• [What you will do] Write out each line of the entries below that holds the word "coordinates".
(Dataset content begins)
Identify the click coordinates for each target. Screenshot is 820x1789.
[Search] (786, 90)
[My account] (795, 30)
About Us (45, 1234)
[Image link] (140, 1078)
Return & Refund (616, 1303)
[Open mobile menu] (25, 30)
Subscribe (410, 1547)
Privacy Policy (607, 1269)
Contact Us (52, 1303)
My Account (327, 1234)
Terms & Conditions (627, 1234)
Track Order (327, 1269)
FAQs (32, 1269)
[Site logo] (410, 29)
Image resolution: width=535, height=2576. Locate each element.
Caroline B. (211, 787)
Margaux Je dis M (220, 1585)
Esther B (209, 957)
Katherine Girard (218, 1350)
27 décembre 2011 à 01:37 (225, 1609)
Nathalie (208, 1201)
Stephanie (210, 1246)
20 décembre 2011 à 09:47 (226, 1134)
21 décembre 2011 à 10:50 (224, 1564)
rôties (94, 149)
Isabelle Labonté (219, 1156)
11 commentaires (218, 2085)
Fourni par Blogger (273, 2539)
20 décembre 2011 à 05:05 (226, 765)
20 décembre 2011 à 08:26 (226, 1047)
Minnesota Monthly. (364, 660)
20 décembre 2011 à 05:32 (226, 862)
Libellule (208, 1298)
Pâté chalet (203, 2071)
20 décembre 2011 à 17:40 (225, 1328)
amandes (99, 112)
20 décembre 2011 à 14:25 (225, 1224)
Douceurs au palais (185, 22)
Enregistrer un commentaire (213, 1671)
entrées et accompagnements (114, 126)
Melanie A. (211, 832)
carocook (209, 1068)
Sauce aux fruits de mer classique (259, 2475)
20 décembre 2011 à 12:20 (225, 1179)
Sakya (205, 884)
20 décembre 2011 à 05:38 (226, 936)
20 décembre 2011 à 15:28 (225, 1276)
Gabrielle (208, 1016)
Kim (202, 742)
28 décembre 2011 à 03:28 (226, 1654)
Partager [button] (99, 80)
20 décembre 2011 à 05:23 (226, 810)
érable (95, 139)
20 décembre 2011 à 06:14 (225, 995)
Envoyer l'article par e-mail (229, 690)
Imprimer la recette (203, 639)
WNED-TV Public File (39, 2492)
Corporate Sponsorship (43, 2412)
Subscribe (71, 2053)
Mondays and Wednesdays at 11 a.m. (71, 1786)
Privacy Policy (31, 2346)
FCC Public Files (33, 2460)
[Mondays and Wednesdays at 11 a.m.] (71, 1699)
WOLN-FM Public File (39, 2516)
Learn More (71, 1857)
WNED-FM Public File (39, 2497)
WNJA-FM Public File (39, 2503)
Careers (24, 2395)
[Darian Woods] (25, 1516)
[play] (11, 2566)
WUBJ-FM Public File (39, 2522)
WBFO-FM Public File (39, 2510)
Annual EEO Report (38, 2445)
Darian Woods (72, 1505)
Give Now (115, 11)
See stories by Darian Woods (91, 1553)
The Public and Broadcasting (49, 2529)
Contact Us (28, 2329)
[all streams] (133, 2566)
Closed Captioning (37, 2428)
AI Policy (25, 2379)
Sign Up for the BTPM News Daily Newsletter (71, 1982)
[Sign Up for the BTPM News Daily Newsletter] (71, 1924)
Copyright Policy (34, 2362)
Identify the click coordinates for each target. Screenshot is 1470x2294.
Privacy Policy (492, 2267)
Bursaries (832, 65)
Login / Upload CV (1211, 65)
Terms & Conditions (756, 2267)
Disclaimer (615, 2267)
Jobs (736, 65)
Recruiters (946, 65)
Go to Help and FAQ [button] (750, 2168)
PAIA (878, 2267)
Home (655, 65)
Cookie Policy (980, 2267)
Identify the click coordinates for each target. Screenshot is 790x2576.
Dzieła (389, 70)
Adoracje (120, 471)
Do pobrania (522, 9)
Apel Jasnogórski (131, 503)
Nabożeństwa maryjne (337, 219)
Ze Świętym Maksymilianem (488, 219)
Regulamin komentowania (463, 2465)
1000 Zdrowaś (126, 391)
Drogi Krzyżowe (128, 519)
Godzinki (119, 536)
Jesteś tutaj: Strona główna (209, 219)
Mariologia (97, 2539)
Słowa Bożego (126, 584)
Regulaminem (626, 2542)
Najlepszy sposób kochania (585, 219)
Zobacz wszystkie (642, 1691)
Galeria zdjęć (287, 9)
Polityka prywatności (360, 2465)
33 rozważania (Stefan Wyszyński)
(Dataset content ends)
• [Reply to the task]
Identify the click coordinates for each target. Screenshot is 820x1789.
Identify the click coordinates for each target. Screenshot is 1470x2294.
Identify the click coordinates for each target. Screenshot is 790x2576.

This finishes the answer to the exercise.